L’accord est déposé sur la plateforme de téléprocédure du ministère du Travail et remis au greffe du conseil de prud’hommes, puis publié dans une base nationale, sous réserve des parties occultées.

Contestation

L’action en nullité de tout ou partie d’un accord collectif doit, en principe, être engagée dans un délai de 2 mois à compter de sa notification ou de sa publication.

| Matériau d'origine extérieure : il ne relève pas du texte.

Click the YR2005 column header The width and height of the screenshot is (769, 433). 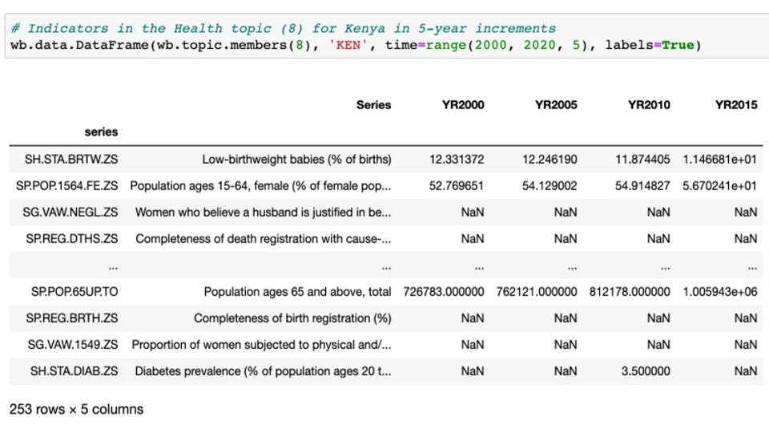556,105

Sources : Code du travail, art. L. 2222-4, L. 2231-5-1, L. 2242-11, L. 2261-7-1, L. 2261-9, L. 2261-10, L. 2261-13, L. 2262-14.

FAQ

Questions fréquentes sur les accords d’entreprise

Un accord d’entreprise peut-il être moins favorable que l’accord de branche ?
Dans de nombreux domaines, oui : l’accord d’entreprise prime sur l’accord de branche. Dans certaines matières réservées à la branche (par exemple les salaires minima hiérarchiques ou les classifications), l’accord d’entreprise ne peut prévoir que des garanties au moins équivalentes.
Peut-on conclure un accord sans délégué syndical ?
Oui. Selon l’effectif, l’employeur peut négocier avec des membres du CSE, des salariés mandatés par un syndicat ou, dans les plus petites entreprises, soumettre directement un projet à l’approbation du personnel.
Combien de temps dure un accord d’entreprise ?
L’accord fixe sa durée. À défaut de stipulation, il est conclu pour 5 ans. Il peut aussi être conclu pour une durée indéterminée et, dans ce cas, être dénoncé selon les règles prévues.
Un accord doit-il être déposé ?
Oui. L’accord est déposé sur la plateforme de téléprocédure du ministère du Travail et au greffe du conseil de prud’hommes, puis rendu public dans une base de données nationale, sous réserve des parties que les signataires décident de ne pas publier.
Un salarié peut-il refuser un accord de performance collective ?
Oui, dans le délai d’un mois suivant l’information délivrée par l’employeur. Ce refus peut toutefois conduire à un licenciement pour motif spécifique, engagé dans les 2 mois, avec un abondement du compte personnel de formation d’au moins 3 000 €.
Peut-on contester un accord d’entreprise ?
Oui. Une action en nullité peut être engagée, en principe dans un délai de 2 mois à compter de la notification de l’accord aux organisations disposant d’une section syndicale ou de sa publication pour les autres. Un salarié peut également, à l’occasion d’un litige individuel, invoquer l’illégalité d’une clause.